Pariente's fork-marked lemur
- Conservation status: Endangered (IUCN 3.1)

Scientific classification
- Kingdom: Animalia
- Phylum: Chordata
- Class: Mammalia
- Infraclass: Placentalia
- Order: Primates
- Suborder: Strepsirrhini
- Family: Cheirogaleidae
- Genus: Phaner
- Species: P. parienti
- Binomial name: Phaner parienti Groves & Tattersall, 1991

= Pariente's fork-marked lemur =

- Authority: Groves & Tattersall, 1991
- Conservation status: EN

Species of lemur

Pariente's fork-marked lemur (Phaner parienti), or the Sambirano fork-marked lemur, is a species of lemur endemic to the Sambirano region of north-western Madagascar.

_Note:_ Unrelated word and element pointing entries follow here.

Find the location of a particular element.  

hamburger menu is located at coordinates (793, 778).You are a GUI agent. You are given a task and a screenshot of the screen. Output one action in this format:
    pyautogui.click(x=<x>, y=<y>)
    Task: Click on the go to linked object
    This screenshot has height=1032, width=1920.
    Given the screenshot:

This lemur has light brown to gray upperparts, a prominent facial fork and dorsal stripe that runs from the tail's tip to the point where it splits on the lemur's head to rejoin at the nose, and a white-tipped tail. It is found in lowland and mid-altitude humid forests and is nocturnal. It is an omnivore, eating tree gum, sap, bud exudes, insects and larvae. It sleeps in nests that have been abandoned by other lemurs, particularly Coquerel's giant mouse lemur. This species is relatively unknown, though it is threatened by habitat destruction. It was previously considered a subspecies of the Masoala fork-marked lemur (Phaner furcifer). It is listed on CITES Appendix I.